A Decoding Algorithm for Length-Control Summarization Based on Directed Acyclic Transformers
Chenyang Huang, Hao Zhou, Cameron Jen, Kangjie Zheng, Osmar R. Zaïane, Lili Mou
TL;DR
The paper tackles exact length-controlled summarization by adapting the Directed Acyclic Transformer (DAT) to generate multiple plausible fragments across an expanded canvas of $S$ steps and connect them via a path. It introduces SeqMAP, a decoding objective that marginalizes over all possible linking paths to find the most probable summary under a length budget, implemented via a beam-search dynamic programming algorithm with Expand and Merge steps, plus an optional RoBERTa-based reranker.
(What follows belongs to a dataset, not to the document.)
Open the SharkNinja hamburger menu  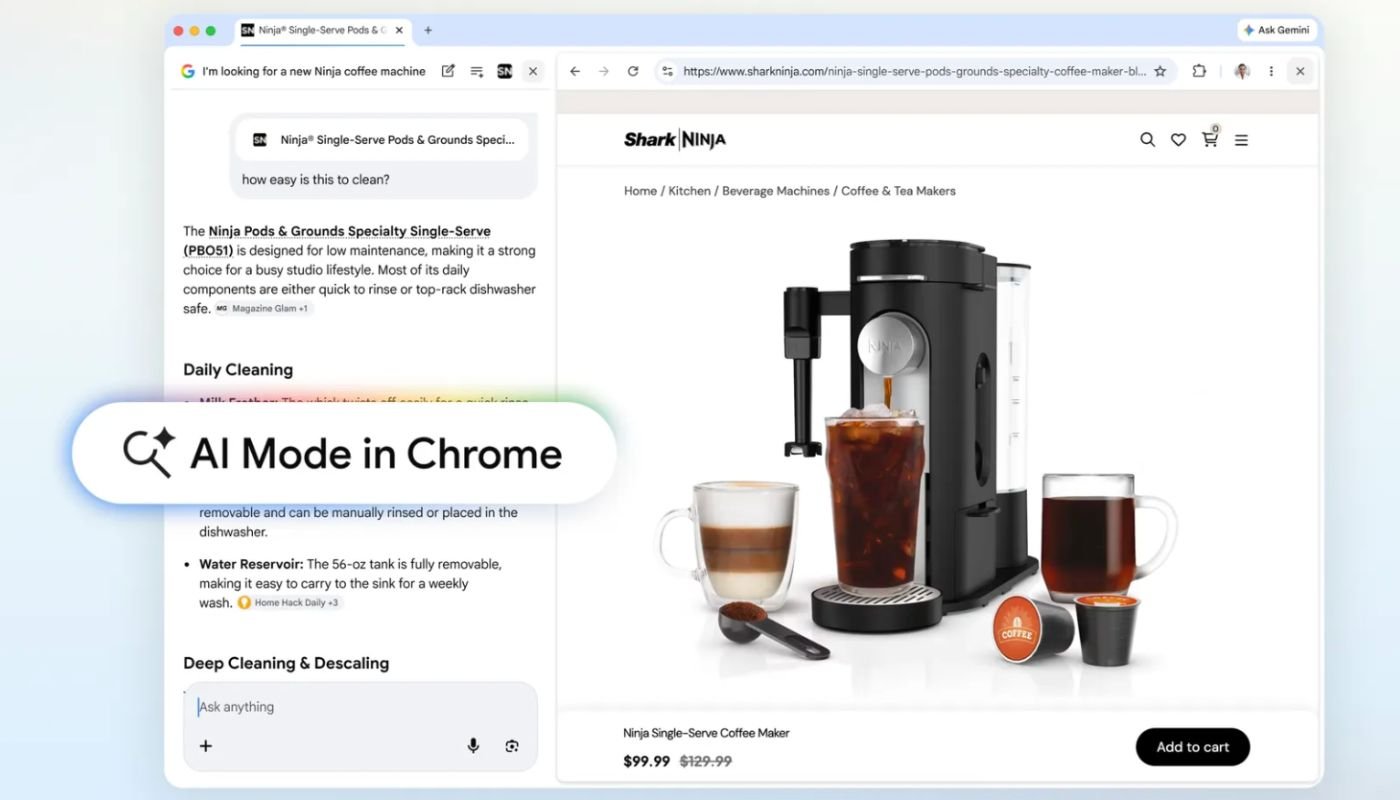[1241, 140]
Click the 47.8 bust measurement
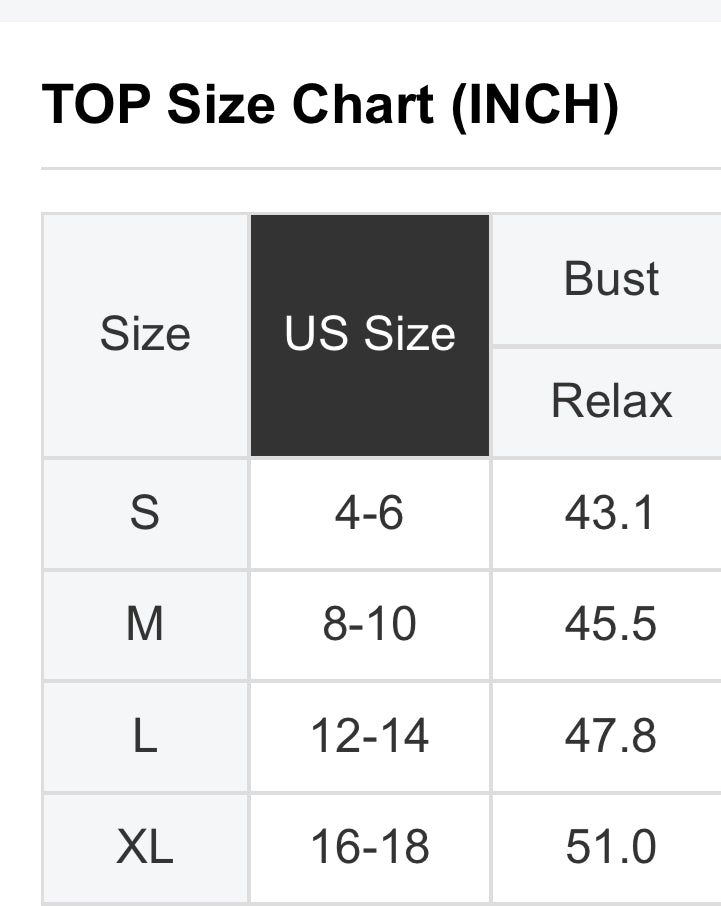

Empirical results on Gigaword and DUC2004 show SeqMAP and PathMAP surpass CTC-based baselines, with SeqMAP achieving superior ROUGE scores and the reranker providing additional gains; LLM-based evaluations corroborate these findings. The work demonstrates that aligning decoding with training via SeqMAP and leveraging a reranker yields strong, transferable improvements for length-controlled, non-autoregressive summarization, offering practical benefits for domains with strict output length constraints.
Abstract
Length-control summarization aims to condense long texts into a short one within a certain length limit. Previous approaches often use autoregressive (AR) models and treat the length requirement as a soft constraint, which may not always be satisfied. In this study, we propose a novel length-control decoding algorithm based on the Directed Acyclic Transformer (DAT). Our approach allows for multiple plausible sequence fragments and predicts a \emph{path} to connect them. In addition, we propose a Sequence Maximum a Posteriori (SeqMAP) decoding algorithm that marginalizes different possible paths and finds the most probable summary satisfying the length budget. Our algorithm is based on beam search, which further facilitates a reranker for performance improvement. Experimental results on the Gigaword and DUC2004 datasets demonstrate our state-of-the-art performance for length-control summarization.